31 July 2020

SDN / NFV

Edge computing and virtualization—living on the edge

8 minutes reading

Edge computing and virtualization—living on the edge

Cloud offers considerable benefits to businesses. Yet in some cases where low latency is critical, it has serious drawbacks. An emerging paradigm of edge computing is the answer to these problems.

In 2016, Cisco announced the beginning of the Zettabyte Era. Since then, the amount of data produced and processed has increased zettafold, if you will. This is especially true when you look at M2M applications (machine-to-machine or more commonly referred to as Internet of Things—IoT) such as video surveillance, healthcare monitoring, the smart home, smart meters and the like. According to Cisco’s Annual Internet Report (2018–2023), by 2023 M2M connections will account for 50 percent of the total devices and connections, globally reaching almost 14.7 billion connections. This will be the fastest growing category among global devices and connections. Additionally, applications based on artificial intelligence, autonomous vehicles, and virtual reality are steadily gaining ground in our everyday lives. They all require huge amounts of data to be sent and processed extremely rapidly and with minimal response times.

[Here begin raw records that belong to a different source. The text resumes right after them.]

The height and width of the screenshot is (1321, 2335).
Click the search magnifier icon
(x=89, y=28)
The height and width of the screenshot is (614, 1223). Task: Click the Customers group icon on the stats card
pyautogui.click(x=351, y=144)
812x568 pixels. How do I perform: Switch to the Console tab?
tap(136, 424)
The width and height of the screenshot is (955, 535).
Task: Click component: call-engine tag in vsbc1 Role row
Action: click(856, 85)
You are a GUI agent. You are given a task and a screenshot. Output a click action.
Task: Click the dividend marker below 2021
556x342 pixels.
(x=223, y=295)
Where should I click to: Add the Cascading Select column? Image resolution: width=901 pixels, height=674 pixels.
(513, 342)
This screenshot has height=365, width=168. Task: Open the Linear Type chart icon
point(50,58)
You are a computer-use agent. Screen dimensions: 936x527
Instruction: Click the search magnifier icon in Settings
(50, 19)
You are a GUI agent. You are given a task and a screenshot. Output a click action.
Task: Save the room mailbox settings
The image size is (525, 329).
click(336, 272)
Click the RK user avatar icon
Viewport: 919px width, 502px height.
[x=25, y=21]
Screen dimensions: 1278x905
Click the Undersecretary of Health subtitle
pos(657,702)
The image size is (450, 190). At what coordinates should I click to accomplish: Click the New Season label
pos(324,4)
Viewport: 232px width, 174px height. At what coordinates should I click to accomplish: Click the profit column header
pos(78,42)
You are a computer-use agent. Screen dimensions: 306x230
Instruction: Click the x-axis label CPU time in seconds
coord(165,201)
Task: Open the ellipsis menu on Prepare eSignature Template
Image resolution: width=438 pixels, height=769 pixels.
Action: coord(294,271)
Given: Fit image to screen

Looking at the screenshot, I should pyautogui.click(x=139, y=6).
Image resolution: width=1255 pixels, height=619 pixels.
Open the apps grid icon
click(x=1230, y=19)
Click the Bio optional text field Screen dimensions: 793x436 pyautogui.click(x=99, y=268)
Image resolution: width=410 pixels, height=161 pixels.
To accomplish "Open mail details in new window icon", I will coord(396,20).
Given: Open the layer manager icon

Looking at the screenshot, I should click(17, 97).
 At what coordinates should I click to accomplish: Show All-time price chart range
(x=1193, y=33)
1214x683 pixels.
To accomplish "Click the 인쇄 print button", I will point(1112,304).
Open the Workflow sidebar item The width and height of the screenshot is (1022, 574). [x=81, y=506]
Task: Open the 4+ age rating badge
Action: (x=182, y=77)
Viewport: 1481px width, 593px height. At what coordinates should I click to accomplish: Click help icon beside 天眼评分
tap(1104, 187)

Given the increased data flows, traditional centralized infrastructure may become nonoptimal and thus obsolete, especially when low latency and real-time data processing are critical business requirements. Edge computing is indeed going to transform data centers as we know them, mostly due to the sharp increase in the amount of data they process. Spreading computing power out over an ecosystem of devices may optimize data center performance. This will be done by building local autonomy instead of transferring all the data to and from data centers. That’s why edge computing is on the rise.

What is edge computing?

At the center of edge computing is the notion of processing data as close to its source as possible, rather than using a cloud or centralized location that can be very far away. The main reason for choosing edge computing is to avoid latency issues which may affect an application’s performance. Additionally, in some cases processing data locally instead of sending it to the cloud can help companies save money. As the volumes of data to process rise, the trend takes off right alongside them. Processing or preprocessing data requires devices to be packed with the technology that makes data transfer unnecessary, or at least reduces the need. Heavy data processing is moved out to the edges of the system.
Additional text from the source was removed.